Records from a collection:
+++
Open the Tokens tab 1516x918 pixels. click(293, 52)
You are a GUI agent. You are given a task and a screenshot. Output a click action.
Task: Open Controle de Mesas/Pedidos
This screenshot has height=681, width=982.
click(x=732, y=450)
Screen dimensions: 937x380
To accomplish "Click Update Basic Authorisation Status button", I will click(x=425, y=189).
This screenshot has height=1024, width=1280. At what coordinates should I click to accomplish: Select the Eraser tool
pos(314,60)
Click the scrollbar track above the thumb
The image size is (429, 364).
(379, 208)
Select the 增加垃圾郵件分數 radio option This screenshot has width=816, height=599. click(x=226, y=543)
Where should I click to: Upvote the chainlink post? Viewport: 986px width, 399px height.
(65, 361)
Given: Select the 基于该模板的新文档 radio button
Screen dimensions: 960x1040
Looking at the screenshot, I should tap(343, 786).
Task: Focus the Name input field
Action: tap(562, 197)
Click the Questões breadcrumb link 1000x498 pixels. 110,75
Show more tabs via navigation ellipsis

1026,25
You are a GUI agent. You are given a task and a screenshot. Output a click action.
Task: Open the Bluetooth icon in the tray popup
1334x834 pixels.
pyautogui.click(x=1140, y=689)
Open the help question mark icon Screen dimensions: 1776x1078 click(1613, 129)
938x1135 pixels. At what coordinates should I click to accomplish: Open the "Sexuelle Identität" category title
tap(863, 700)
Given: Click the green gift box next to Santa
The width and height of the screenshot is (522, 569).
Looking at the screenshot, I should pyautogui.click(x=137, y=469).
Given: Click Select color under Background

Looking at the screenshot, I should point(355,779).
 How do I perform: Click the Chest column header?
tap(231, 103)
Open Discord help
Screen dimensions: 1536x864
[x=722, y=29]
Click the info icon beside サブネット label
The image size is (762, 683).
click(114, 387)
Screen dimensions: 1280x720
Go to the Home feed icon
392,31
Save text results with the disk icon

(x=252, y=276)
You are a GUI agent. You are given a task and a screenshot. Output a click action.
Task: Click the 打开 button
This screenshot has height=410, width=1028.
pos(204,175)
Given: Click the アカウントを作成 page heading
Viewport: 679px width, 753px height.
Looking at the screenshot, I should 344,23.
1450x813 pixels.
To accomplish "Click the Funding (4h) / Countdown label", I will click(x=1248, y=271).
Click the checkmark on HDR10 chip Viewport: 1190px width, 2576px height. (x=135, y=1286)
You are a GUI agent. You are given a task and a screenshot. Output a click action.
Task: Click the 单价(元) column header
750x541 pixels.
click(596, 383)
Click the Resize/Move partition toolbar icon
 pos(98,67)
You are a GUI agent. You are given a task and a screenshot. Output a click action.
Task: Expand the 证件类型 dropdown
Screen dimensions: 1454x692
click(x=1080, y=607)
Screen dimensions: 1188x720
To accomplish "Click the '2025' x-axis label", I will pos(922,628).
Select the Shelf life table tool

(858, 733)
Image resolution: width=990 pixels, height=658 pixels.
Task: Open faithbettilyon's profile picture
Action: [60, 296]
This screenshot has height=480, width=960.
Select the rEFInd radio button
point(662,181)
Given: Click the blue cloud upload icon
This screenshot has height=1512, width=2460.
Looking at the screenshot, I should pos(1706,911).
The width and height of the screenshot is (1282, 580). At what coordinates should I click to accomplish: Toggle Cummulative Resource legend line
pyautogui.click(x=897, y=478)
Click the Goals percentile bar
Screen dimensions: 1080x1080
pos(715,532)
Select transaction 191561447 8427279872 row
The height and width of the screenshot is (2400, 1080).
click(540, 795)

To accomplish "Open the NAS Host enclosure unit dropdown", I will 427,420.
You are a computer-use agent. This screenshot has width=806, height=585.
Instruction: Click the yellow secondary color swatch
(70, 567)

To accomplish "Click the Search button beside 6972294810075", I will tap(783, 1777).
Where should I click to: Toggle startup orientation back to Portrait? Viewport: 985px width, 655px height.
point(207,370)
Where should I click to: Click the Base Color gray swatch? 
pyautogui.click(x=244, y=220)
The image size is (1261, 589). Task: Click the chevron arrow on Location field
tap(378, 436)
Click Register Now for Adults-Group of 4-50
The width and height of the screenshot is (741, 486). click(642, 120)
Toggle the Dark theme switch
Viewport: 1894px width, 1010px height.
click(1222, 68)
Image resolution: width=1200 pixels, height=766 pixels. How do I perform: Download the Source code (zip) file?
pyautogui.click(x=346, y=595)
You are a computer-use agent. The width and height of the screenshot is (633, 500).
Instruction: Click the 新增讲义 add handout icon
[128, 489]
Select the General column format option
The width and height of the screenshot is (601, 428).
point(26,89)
+++
- [DESCRIPTION OF THE TASK]
The answer is to be the lines from the one holding "The width and height of the screenshot is (601, 428)." through the end of the data above, transcribed character for character, both ends included.

- [EXERCISE ANSWER]
The width and height of the screenshot is (601, 428).
point(26,89)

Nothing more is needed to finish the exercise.